Ritchie on education

Given how poor the private sector model of education is at preparing people for the reality of the workplace I very much doubt it.

That would explain how the privately educated find it so difficult to get a decent job then I assume?

10 thoughts on “Ritchie on education”

  1. I think this statement shows to even the most sympathetic observer that RM inhabits a world entirely of his own making, divorced from reality.

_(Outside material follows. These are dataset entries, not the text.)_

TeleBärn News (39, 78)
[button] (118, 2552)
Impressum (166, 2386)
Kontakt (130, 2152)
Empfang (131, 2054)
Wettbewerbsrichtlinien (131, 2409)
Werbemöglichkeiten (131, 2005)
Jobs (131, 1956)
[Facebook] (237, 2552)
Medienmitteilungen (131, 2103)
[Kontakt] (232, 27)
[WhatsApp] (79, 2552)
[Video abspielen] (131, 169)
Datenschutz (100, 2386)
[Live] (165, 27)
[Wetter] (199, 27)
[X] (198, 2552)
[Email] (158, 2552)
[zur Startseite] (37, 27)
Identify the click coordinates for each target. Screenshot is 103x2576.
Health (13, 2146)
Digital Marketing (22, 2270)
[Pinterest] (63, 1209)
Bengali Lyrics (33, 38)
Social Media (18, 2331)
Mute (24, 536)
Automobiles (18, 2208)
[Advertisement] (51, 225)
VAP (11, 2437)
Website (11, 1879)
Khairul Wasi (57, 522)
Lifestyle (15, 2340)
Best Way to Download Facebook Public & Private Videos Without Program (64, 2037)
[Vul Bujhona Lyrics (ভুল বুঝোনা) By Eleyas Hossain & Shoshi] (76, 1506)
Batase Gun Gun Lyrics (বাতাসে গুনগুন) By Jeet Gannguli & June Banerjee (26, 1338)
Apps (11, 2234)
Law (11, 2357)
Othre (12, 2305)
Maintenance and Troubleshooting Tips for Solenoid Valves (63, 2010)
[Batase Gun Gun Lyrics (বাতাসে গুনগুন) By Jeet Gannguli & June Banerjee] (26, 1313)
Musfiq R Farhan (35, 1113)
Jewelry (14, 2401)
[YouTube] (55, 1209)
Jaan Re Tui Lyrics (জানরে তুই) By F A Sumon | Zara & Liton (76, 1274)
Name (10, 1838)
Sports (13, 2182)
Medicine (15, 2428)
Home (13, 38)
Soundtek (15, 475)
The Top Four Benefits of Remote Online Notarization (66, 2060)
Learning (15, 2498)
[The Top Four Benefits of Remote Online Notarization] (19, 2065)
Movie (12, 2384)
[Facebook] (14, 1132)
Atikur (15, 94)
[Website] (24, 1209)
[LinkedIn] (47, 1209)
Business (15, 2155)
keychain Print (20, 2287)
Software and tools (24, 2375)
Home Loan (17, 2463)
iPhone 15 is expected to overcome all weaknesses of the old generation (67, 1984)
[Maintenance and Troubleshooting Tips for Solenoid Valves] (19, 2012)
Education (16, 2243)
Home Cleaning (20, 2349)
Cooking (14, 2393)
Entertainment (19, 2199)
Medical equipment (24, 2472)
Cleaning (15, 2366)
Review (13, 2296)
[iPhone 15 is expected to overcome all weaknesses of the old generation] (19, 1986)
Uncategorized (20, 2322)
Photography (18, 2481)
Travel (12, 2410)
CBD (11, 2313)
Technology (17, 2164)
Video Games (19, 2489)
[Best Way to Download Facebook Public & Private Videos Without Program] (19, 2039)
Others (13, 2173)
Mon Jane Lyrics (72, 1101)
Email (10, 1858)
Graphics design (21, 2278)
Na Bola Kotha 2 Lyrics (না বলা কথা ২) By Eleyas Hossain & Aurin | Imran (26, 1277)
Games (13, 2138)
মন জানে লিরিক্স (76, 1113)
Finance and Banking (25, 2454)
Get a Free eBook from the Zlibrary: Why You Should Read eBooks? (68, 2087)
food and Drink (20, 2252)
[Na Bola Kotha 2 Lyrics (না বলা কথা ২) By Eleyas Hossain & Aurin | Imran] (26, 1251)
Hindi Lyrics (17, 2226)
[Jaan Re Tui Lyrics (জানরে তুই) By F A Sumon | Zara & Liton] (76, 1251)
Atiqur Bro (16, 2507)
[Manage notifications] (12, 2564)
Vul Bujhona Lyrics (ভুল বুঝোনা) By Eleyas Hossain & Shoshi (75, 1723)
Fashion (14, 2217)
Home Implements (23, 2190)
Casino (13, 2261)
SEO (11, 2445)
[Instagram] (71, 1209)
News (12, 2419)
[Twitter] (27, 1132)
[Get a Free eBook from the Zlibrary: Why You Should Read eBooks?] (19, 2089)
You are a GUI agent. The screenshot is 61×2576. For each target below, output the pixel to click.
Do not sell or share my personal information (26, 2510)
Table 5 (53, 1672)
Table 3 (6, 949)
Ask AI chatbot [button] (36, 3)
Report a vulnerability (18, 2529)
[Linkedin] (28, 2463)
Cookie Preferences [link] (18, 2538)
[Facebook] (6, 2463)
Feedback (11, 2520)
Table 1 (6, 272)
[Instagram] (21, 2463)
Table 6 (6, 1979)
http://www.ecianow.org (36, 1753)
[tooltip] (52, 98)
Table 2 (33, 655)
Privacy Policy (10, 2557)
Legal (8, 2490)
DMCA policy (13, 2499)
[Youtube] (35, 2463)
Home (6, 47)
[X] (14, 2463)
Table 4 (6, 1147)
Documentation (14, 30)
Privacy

    Pretty much every bit of evidence you could come up with would indicate that private education provision is better than the State version – exam passes, university places, entry into the professions, sports, arts and the media, unemployment levels, wages once in employment, etc etc.

    But in RM world, none of that matters. Things MUST be as he says they are, because then they agree with his view of the world – that collective provision is superior to individual choices. If he had to accept a flaw somewhere in his thinking, the whole edifice would collapse. So reality is ignored where it doesn’t fit his way of thinking.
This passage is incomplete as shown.